"""

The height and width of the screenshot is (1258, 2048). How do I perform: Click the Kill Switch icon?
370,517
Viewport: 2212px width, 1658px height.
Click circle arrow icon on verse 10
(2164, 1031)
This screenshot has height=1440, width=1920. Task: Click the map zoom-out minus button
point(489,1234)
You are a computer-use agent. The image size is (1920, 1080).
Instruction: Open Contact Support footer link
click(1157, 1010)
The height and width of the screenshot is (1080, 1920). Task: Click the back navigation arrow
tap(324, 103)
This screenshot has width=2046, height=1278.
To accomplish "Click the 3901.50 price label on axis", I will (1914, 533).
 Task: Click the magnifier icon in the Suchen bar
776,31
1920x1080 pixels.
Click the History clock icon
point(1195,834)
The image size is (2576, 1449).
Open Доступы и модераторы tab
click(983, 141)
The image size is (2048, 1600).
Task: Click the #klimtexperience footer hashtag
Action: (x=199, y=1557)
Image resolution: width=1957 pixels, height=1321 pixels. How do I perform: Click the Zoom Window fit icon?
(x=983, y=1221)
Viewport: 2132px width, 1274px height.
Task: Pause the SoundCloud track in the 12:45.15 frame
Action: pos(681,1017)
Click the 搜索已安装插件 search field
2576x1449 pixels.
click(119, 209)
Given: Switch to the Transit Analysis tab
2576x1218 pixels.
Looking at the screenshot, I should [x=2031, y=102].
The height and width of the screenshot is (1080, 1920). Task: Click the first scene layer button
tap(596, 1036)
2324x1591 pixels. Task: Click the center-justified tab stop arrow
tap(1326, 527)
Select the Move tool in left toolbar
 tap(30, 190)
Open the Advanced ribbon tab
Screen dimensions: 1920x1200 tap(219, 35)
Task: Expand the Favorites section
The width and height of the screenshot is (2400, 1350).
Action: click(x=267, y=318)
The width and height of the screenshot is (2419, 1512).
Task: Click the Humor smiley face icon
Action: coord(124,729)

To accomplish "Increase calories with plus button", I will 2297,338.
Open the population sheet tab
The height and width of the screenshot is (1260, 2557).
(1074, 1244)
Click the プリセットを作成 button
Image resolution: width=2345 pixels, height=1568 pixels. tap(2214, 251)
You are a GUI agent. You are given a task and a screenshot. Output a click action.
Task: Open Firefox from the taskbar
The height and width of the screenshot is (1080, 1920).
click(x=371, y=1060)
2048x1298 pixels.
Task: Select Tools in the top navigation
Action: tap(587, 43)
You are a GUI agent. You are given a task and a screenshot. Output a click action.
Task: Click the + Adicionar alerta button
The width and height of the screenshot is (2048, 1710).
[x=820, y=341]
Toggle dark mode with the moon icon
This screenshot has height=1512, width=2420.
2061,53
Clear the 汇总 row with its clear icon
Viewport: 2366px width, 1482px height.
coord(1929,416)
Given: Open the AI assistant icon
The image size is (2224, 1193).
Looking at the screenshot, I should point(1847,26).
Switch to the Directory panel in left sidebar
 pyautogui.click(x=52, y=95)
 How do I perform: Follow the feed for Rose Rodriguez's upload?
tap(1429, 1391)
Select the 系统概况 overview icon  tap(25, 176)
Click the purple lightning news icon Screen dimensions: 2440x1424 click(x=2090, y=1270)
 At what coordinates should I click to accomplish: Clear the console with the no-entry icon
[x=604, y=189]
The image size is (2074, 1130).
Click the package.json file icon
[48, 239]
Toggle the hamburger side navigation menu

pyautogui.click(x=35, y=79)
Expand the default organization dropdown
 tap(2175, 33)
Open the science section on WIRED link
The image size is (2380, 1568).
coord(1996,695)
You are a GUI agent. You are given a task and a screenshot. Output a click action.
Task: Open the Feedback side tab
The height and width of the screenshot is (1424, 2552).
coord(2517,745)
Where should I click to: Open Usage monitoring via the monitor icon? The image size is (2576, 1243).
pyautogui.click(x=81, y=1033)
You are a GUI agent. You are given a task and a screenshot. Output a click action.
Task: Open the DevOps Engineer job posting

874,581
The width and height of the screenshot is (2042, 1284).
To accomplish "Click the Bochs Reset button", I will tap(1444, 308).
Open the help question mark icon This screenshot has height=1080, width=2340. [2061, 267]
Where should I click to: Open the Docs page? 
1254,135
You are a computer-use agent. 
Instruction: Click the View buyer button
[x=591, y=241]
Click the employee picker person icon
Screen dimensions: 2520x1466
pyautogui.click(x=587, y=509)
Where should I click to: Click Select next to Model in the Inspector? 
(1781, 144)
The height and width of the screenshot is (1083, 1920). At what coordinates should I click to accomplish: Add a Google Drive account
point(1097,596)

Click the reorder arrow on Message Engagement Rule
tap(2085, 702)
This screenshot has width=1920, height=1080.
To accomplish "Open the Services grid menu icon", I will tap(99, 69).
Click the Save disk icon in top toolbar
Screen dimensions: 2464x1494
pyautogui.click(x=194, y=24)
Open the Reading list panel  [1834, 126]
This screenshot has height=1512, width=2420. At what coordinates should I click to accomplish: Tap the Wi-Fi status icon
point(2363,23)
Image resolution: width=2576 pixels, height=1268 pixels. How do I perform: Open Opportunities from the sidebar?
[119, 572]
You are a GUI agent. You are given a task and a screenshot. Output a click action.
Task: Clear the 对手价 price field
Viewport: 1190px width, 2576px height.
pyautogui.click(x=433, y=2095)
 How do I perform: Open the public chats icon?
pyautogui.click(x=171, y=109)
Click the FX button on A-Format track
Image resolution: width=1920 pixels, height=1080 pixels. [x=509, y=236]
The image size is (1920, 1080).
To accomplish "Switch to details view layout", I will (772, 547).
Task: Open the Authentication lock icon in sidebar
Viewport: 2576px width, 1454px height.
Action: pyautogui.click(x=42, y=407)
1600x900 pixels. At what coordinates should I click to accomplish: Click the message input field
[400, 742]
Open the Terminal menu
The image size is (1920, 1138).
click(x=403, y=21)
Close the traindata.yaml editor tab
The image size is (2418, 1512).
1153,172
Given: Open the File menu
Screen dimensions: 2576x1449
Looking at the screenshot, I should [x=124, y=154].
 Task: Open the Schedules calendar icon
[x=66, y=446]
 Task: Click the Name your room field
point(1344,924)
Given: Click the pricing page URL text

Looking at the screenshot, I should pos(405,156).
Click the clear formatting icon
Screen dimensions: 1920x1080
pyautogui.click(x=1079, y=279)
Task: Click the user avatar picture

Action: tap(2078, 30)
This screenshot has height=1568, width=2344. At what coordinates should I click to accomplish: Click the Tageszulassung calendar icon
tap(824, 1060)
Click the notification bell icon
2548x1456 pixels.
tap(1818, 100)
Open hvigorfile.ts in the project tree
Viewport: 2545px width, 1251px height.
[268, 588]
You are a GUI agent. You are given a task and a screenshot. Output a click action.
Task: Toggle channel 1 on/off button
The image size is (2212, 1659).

"""

Lines that contain "section" are to be copied from the records above.

Task: Expand the Favorites section
Open the science section on WIRED link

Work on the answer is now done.